Schreibe die Zeilen von der Zeile mit „Identify the location“ bis einschließlich der Zeile mit „Find the location of a particular element.“ wortgetreu ab, lass dabei aber die Bilder weg.

■ **VERFÜGBARE DATEN**:
########
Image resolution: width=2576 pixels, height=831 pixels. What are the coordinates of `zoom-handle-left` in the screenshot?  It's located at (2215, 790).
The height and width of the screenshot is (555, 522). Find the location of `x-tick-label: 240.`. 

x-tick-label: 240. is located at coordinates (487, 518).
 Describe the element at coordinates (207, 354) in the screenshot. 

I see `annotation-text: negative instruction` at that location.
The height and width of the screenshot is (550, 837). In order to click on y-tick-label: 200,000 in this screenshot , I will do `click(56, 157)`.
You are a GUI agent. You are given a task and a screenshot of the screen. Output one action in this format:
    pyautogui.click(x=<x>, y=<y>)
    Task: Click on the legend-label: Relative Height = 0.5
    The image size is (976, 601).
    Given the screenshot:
########
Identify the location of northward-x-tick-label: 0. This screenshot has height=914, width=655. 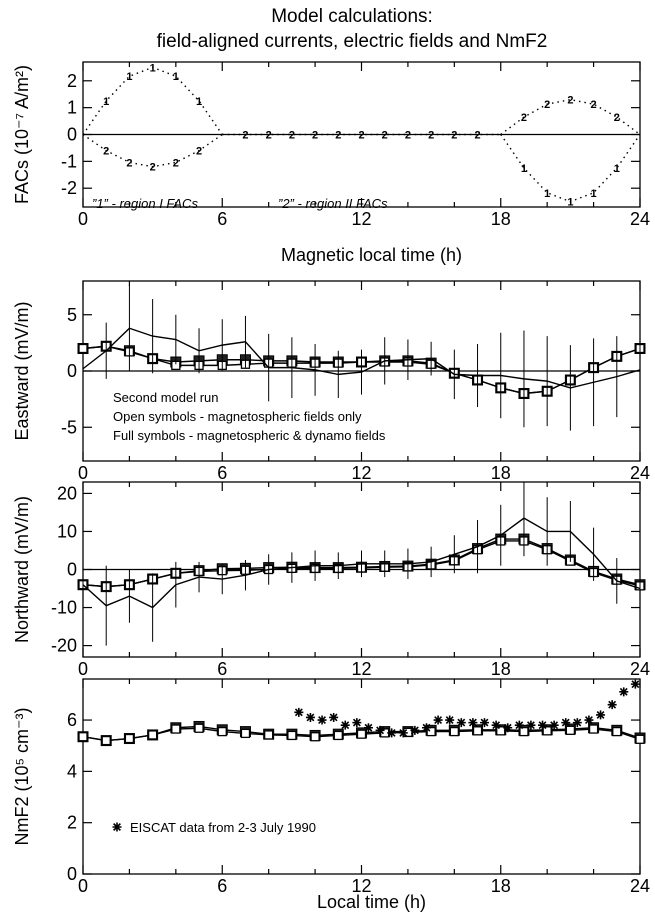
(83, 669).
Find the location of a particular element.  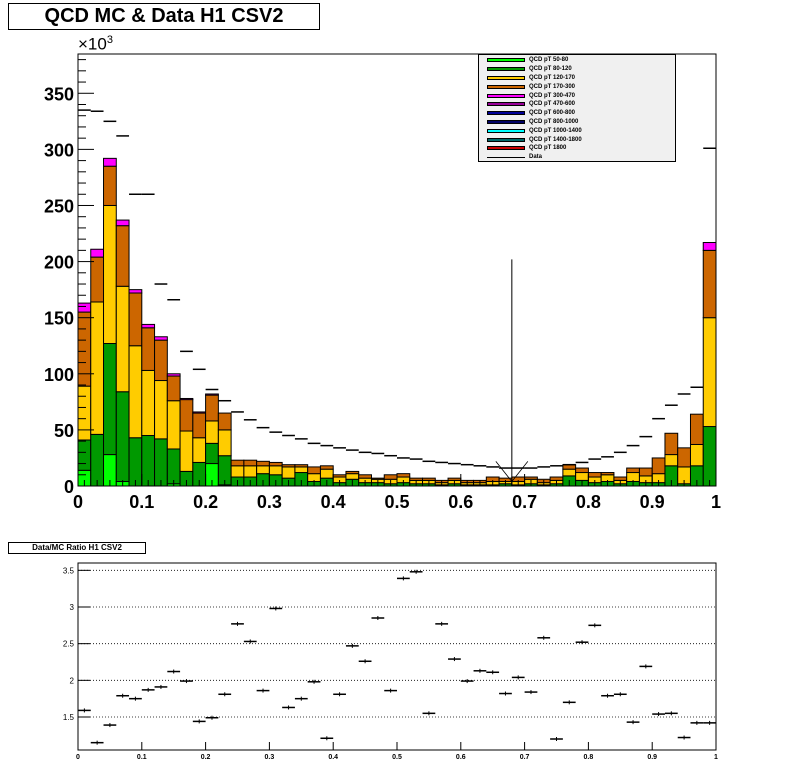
########
■ **LÖSUNG**:
Identify the location of northward-x-tick-label: 0. This screenshot has height=914, width=655. 
(83, 669).
Find the location of a particular element.  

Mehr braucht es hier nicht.